Lies, Dammed Lies and Statistics
As cricketers we are obsessed with statistics both personal and team related. However the one statistic which dominates conversations the length and breadth of the country is that of the batting average.
I have witnessed first hand the skullduggery that goes hand in hand with the club players batting average. The lengths that usually honest and sane people will go to in order to bump up “the average” is at times mind boggling.
There is the classic “round up” method adding on a run or two to reach the nearest whole number, this method is usually qualified with the “it makes the total runs easier to add together” excuse.
Then there is the “run out” guy. The guilty party will, when calculating his average, often omit the instances when they were run out, with the excuse “I wasn’t out in a proper way”. No no no, my friend, you were out. Admittedly in an unfortunate way but you were still out.

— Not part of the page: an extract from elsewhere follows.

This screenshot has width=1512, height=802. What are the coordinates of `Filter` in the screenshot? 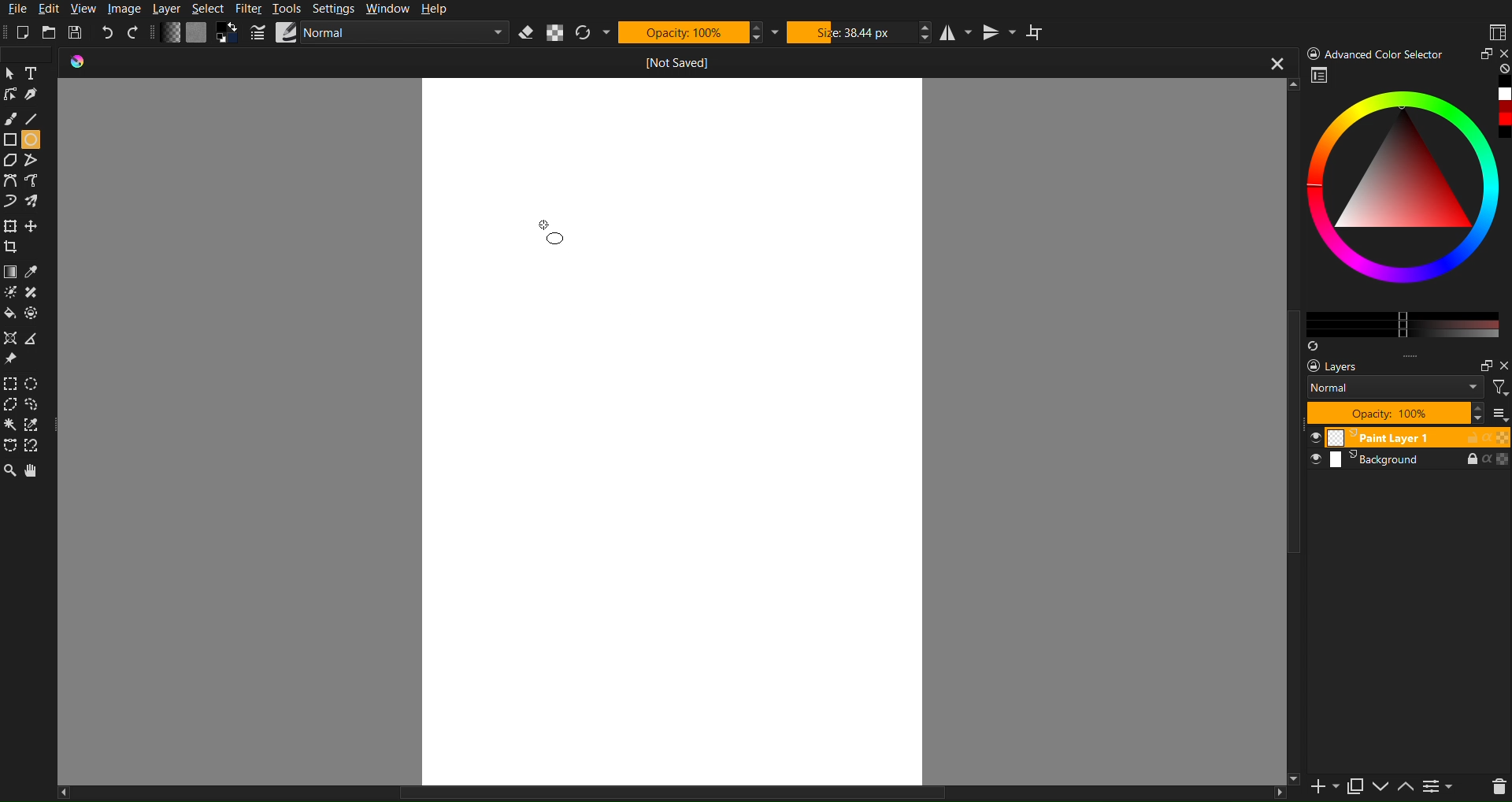 It's located at (251, 8).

The most blatant and infuriating method is one which plays out during a “set” batsman's innings. I played in a game a number of years ago, where I was facing the second last ball of an innings. We were batting first and were looking to finish up with an imposing total. The non- striker was the “set” batsman who had recently reached a fifty.
Wanting to get him back on strike for the last ball, I pushed the ball to just forward of point and called for the comfortable single. To my amazement, I was sent back with a loud, confident bellow of “NO!”. The last ball passed me in a bit of daze, I started to swing for it as it entered the keepers gloves. As I caught up with my partner (he was half way to the pavilion and seemed to be prepping himself for the applause of the fans) I enquired politely “What was that about?”. “Just looking after the average” he replied with a shrug of his shoulders and a confident stride towards the pavilion.
When cricketers analyze a set of scores we often talk about finding our average. When in reality we are only looking at one expression of the average, the MEAN. The mean being the arithmetic average of a distribution. However, the mode and median can also be used to help predict the data we have. Unfortunately, we often ignore those other elements in our quest to find an appropriate measure of central tendency. Is the mean appropriate for cricket averages?
The mean has one main disadvantage: it is particularly susceptible to the influence of outliers. Outliers affect the distribution because they are extreme scores. Look at the below table. (Taken from Laerd Statistics website)
Staff 1 2 3 4 5 6 7 8 9 10
Salary 15k 18k 16k 14k 15k 15k 12k 17k 90k 95k
The mean salary for these ten staff is 30.7k. However, inspecting the raw data suggests that this mean value might not be the best way to accurately reflect the typical salary of a worker, as most workers have salaries in the $12k to 18k range. The mean is being skewed by the two large salaries.
Now using the same set of numbers but this time applying the median, which is the middle score for a set of data that has been arranged in order of magnitude.
12 14 15 15 15 16 17 18 90 95 In this case we have 10 scores. We simply have to take the middle two scores and average the result. The median is the average of 15 and 16. So we have a median score of 15.5.
Now lets consider using the mode. The mode is the most frequent score in our data set. So for this example the mode is 15. Now cast your eye back to the table and replace the “K” with “runs”. Look familiar?
Of course Cricketers are not mathematicians, working out our average using the mean is simple and maybe that’s why it has stuck. The argument also being that the number of runs a player scores and how often they get out are two important elements of batting and therefore a good measure of a batsman skill.
The flaw in using the mean is that one score (good or bad) can skew the results and give a false impression of a batsman's overall season.
Over the winter I have been perusing the Statszone sections on CricketEurope. The thought occurred to me, How could we get a more accurate measure of a players ability? I particularly liked the concept of combining the batting average and strike rate for a batsman (the higher the better) and bowling average and strike rate for a bowler (the lower the better).
I thought for a second that perhaps I had revolutionized how we look at cricket players statistics. I could see my name in lights, a book, no a movie.. “McGinleys Moneyball” (with Tom Cruise playing my role naturally)
However, on closer inspection it appeared that I had been beaten to it. Mike Hussey of the Sydney Thunder Big Bash team has spoken on how they selected players on that very basis. For a batsman if their you added their average and strike rate together and got 150 then that would be exceptional for T20 game. Similarly for a bowler if you added their strike rate and average and got under 50 then that again would be pretty exceptional.
I guess that no matter what statistical method you use to evaluate or pick players, success is not a guarantee, even the Oakland As baseball team who inspired the movie “Moneyball” did not win the world series.
Perhaps the wit of former Notts Forest manager Brian Clough illustrates the point best, “They look stronger on paper” was a question once asked of Clough, “Aye they do, fortunately we are not playing them on paper.”